Meta-GGA dielectric-dependent and range-separated screened hybrid functional for reliable prediction of material properties

TL;DR

This paper introduces a new range-separated hybrid functional based on dielectric-dependent Hartree-Fock exchange and meta-GGA, improving the accuracy of predicting electronic and optical properties of solids, especially narrow-gap semiconductors.

Contribution

The paper presents a novel dielectric-dependent, range-separated hybrid functional that enhances the prediction of material properties, including band gaps and optical features, in solid-state systems.

Findings

Accurately predicts band gaps and optical properties.

Resolves the band gap problem in narrow-gap Cu-based semiconductors.

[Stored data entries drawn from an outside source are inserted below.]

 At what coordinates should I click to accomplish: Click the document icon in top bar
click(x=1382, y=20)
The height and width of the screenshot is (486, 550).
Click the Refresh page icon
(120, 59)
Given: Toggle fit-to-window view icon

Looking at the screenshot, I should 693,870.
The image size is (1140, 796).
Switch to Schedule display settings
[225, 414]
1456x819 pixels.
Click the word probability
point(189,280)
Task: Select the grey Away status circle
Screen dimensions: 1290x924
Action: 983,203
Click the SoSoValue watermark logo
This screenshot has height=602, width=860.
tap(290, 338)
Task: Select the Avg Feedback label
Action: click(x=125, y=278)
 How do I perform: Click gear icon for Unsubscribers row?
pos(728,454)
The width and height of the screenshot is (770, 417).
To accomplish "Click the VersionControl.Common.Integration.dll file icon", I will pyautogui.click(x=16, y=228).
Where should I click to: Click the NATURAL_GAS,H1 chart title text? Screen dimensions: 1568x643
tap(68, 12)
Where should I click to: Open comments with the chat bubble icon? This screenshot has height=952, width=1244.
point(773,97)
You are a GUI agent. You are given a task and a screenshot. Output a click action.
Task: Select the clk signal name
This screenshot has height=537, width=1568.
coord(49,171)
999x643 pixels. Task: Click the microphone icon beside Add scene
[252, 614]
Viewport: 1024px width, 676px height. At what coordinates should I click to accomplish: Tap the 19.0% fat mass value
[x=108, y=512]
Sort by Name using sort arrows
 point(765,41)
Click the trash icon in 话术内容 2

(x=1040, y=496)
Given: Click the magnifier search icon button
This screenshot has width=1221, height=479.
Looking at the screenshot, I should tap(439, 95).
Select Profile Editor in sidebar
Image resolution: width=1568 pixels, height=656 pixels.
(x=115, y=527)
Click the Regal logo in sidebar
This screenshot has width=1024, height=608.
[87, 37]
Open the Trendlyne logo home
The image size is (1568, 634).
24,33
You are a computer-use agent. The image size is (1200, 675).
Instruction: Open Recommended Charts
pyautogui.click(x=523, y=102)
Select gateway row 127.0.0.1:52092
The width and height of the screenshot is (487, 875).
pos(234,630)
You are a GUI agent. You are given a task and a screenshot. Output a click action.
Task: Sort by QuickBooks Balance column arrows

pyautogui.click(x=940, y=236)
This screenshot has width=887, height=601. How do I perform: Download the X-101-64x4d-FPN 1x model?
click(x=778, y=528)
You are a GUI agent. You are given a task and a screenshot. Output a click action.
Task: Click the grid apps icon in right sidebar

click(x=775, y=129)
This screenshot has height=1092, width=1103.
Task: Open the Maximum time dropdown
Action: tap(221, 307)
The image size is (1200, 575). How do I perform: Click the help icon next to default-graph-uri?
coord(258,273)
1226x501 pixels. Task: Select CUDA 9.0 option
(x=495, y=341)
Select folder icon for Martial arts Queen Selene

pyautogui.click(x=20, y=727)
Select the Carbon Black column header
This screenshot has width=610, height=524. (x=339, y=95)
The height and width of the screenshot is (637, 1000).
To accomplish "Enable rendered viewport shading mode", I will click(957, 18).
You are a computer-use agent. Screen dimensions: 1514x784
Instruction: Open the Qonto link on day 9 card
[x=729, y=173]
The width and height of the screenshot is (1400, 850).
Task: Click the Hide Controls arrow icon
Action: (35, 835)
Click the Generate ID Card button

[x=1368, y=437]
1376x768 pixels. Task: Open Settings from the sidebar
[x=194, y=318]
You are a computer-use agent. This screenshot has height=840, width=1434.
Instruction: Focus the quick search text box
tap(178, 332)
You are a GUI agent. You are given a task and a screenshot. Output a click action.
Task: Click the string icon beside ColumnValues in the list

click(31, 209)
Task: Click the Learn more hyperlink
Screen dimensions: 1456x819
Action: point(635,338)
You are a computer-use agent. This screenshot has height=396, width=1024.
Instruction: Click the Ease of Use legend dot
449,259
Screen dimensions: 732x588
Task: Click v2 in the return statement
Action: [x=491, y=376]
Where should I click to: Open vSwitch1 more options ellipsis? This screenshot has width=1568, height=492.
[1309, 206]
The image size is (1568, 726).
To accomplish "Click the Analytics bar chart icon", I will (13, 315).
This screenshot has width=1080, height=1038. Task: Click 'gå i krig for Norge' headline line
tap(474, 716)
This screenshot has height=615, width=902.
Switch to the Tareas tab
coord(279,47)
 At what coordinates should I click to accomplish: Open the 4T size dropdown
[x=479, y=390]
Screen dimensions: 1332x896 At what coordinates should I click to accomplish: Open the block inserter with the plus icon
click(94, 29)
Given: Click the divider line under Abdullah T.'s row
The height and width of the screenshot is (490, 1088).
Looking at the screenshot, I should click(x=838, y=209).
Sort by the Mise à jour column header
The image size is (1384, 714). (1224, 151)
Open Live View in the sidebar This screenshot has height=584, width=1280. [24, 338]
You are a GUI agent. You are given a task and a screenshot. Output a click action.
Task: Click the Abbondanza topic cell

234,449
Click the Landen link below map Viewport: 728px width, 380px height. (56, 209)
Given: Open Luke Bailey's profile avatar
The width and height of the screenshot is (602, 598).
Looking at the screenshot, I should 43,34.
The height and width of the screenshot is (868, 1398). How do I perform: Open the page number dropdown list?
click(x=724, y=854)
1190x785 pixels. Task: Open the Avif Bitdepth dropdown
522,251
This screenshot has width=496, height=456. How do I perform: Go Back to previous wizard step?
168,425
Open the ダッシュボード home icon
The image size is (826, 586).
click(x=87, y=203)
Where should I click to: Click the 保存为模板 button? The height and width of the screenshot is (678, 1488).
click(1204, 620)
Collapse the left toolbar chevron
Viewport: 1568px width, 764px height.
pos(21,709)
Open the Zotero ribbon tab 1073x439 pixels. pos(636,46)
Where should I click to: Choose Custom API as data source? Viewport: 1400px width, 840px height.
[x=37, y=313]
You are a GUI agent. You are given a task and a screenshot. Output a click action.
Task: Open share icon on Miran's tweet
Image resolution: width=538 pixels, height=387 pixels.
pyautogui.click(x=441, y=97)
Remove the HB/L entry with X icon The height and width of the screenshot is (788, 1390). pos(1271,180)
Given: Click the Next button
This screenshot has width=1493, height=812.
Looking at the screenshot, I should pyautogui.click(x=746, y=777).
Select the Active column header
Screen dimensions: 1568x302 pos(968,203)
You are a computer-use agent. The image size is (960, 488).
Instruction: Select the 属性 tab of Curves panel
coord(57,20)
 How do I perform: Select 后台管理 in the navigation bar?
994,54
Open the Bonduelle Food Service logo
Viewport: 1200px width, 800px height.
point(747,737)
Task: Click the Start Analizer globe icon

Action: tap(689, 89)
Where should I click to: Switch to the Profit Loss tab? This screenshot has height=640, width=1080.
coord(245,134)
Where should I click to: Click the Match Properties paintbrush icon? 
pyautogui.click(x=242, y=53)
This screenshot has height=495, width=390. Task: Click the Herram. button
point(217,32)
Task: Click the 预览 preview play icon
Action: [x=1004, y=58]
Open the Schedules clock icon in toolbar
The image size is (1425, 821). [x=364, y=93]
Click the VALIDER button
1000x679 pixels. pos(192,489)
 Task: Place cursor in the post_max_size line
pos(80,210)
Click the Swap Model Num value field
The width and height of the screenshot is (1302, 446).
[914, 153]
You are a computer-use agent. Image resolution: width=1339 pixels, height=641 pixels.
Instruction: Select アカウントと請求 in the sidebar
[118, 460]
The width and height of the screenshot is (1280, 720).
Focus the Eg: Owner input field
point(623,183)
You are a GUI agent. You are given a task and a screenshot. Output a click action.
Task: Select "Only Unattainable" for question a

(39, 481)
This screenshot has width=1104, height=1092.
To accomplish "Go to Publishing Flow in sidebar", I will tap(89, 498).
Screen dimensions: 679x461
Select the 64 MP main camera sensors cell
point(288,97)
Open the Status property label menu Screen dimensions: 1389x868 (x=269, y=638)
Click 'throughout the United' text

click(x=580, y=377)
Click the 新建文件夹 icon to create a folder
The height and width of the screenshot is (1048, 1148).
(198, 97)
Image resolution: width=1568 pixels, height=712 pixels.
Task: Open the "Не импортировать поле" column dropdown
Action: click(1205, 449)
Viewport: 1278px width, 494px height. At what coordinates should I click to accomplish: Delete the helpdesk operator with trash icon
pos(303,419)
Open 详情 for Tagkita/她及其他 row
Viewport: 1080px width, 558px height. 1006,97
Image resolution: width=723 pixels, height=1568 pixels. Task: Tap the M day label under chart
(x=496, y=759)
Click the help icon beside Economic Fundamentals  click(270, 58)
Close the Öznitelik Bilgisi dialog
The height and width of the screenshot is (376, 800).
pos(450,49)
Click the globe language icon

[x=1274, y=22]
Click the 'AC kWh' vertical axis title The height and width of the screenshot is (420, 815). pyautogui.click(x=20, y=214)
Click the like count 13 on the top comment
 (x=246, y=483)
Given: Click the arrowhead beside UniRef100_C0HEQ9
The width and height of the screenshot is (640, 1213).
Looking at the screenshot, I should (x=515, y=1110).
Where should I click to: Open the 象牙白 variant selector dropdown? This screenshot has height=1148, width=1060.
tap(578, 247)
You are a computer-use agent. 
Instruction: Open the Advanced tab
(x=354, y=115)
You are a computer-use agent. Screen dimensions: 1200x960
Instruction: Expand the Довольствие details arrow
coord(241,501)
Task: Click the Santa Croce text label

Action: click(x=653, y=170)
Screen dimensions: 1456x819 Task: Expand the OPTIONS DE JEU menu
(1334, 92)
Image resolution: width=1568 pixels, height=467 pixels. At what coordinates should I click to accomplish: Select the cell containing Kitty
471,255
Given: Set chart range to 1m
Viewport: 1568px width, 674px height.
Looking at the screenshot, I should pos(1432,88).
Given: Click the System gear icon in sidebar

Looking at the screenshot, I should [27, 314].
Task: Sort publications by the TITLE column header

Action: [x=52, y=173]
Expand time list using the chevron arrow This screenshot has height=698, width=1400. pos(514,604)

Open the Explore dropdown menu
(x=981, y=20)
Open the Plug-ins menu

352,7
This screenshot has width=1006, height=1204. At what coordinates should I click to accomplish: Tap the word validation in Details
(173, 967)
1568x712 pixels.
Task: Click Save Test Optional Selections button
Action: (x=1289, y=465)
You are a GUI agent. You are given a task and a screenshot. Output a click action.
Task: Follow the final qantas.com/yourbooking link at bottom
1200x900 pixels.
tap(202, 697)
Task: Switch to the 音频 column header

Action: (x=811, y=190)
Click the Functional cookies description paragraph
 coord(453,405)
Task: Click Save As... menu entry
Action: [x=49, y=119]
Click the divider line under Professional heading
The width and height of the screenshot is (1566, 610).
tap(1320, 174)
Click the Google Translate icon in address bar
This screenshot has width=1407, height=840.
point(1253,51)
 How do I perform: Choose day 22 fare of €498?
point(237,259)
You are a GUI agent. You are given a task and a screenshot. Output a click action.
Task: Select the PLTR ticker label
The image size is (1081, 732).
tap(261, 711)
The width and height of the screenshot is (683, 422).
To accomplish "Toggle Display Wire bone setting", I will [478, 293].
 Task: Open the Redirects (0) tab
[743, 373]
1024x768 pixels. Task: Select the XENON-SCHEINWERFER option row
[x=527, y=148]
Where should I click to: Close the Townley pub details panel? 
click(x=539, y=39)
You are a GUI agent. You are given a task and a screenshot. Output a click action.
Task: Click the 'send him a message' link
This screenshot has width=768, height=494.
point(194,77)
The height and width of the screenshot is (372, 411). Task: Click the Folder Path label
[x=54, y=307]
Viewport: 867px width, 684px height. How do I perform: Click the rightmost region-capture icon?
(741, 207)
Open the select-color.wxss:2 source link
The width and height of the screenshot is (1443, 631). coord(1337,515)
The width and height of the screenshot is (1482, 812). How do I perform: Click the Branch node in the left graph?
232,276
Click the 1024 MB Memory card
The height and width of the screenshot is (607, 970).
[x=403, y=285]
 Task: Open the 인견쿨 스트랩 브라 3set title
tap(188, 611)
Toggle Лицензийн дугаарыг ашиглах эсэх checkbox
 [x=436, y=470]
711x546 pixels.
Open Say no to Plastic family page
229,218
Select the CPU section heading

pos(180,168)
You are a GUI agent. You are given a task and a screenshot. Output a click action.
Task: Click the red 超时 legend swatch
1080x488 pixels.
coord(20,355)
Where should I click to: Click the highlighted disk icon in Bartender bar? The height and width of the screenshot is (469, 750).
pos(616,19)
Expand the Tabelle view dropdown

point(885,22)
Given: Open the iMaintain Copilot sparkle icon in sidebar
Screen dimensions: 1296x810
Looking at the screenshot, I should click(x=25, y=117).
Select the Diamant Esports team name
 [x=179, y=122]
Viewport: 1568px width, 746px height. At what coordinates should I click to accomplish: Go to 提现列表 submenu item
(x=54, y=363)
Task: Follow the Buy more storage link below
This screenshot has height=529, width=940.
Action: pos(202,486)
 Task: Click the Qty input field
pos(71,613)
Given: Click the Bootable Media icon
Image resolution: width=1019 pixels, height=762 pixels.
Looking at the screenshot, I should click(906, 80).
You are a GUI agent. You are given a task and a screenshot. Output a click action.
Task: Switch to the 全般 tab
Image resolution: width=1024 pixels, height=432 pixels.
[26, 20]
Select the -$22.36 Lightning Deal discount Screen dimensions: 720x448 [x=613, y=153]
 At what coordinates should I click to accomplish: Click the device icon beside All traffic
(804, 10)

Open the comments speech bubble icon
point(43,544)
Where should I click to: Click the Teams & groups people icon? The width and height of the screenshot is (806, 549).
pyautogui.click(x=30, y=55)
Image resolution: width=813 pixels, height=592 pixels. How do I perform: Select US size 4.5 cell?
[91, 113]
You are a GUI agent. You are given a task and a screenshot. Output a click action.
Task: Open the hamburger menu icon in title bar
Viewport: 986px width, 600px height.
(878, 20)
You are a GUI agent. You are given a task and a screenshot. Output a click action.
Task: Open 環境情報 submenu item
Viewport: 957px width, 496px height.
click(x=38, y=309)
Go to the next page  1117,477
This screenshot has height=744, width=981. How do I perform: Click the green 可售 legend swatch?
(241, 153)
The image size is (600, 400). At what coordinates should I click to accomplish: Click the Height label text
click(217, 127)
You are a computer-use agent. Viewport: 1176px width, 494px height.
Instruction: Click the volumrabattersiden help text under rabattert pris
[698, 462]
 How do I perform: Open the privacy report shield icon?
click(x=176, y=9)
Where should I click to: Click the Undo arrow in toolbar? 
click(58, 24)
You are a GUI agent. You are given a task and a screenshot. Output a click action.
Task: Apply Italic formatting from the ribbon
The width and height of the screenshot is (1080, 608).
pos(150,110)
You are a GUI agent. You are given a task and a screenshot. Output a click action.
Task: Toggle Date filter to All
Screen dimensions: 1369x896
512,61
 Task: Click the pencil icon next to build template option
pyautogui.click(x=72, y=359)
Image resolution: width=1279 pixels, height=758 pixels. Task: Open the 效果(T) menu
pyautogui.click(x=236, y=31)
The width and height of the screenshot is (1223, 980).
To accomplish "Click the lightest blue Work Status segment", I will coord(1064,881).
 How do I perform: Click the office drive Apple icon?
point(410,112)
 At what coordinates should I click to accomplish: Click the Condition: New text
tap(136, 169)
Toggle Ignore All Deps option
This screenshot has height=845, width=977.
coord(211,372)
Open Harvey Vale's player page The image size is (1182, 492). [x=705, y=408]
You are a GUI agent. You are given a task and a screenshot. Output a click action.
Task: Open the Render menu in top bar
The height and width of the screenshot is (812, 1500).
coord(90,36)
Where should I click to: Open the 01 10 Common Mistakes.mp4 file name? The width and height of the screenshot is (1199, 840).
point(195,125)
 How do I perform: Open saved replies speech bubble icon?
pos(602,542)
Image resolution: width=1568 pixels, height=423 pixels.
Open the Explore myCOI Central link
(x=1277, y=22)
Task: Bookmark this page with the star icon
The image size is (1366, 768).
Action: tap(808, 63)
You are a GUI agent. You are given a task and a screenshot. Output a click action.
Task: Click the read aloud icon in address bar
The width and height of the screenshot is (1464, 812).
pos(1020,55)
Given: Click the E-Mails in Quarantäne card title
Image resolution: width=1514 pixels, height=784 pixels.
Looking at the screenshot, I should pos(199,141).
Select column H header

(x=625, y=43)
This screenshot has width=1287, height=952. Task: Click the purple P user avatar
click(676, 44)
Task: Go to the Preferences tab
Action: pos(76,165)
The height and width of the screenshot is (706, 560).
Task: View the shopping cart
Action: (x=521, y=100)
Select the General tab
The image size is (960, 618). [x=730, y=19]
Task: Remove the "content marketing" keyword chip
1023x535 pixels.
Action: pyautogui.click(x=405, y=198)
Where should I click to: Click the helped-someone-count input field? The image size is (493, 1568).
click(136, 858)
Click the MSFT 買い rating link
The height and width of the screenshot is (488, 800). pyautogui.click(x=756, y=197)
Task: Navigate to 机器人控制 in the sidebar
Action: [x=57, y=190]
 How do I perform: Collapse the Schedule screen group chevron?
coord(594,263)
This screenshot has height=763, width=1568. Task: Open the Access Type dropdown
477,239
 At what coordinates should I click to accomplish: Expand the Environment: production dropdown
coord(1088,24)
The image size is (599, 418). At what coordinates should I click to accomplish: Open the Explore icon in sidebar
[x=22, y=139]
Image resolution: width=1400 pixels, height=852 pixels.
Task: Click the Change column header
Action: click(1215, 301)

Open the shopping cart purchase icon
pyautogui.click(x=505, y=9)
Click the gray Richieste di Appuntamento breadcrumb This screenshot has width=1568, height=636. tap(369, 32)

Provides good estimates for occupied d-bands and transition energies.

Abstract

We propose a range-separated hybrid exchange-correlation functional to calculate solid-state material properties. The functional mixes Hartree-Fock exchange with the semilocal exchange of the meta-generalized gradient approximation (meta-GGA) and the fraction of Hartree-Fock exchange is determined from the dielectric function. First-principles calculations and comparison with other meta-GGA approximations show that the functional leads to reasonably good performance for the band gap and optical properties. We also show that the present functional also successfully resolves the well-known ``band gap problem'' of narrow gap Cu-based semiconductors, such as Cu3SbSe4 and Cu3AsSe4, where, in general, a considerably large band inversion energy leads to a ``false'' negative or metallic band gap for all other methods. Furthermore, reasonable accuracy for the occupied d-bands and transition energies is also obtained for bulk solids. Thus, overall, our results demonstrate the predictive power of range-separated meta-GGA hybrid functionals for quantum materials simulations.